Aims Our aim was to assess the numbers of obese children and young people(CYP) eligible for assessment and management at each stage of the NICE (National Institute for Health and Clinical Excellence) childhood obesity pathway in England. Current surveillance estimates of obesity are not useful for assessing potential clinical burden on primary/secondary care.

Abstract P02 Table 1

Obesity pathway

Methods We created a model of the UK population using data on CYP 2–18 years from Health Surveys for England from 2006– 2013. Data: height, weight, lipids, HbA1c, blood pressure, deprivation, ethnicity, family history, musculoskeletal problems and psychological distress (General Health Questionnaire (GHQ)). We combined data across years to maximise the sample. We used guidance from NICE (2006) and UK expert consensus (OSCA guidelines: ADC 2012) to identify the potential burden on services if all eligible children were assessed and treated. England population data were obtained from ONS(2014).

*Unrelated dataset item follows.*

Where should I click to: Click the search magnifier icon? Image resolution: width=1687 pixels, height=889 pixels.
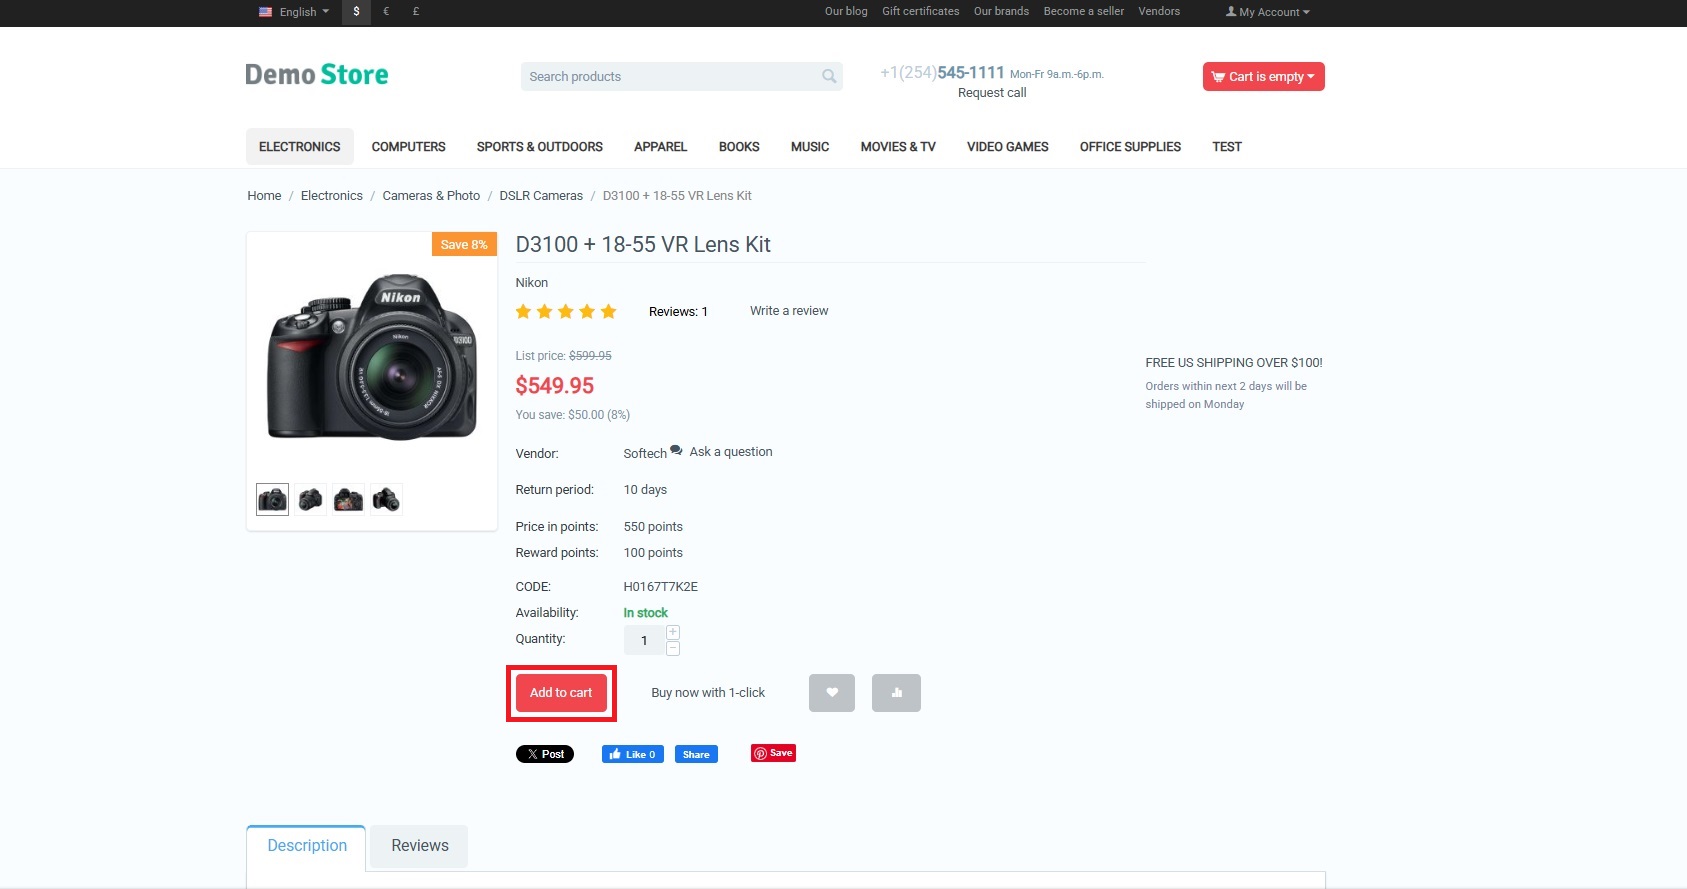[828, 76]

Results The table shows the proportions eligible for each stage of the obesity pathway and the corresponding population estimate (95% confidence intervals) for England.

Conclusions Large proportions of CYP are eligible for secondary referral, anti-obesity drugs and bariatric surgery, likely far in excess of treatment availability. This mismatch is particularly marked in deprived CYP. Current guidance is flawed, with higher proportions eligible for higher stages in the pathway. Needs-based and evidence-based planning of CYP obesity services is required to reduce inequalities.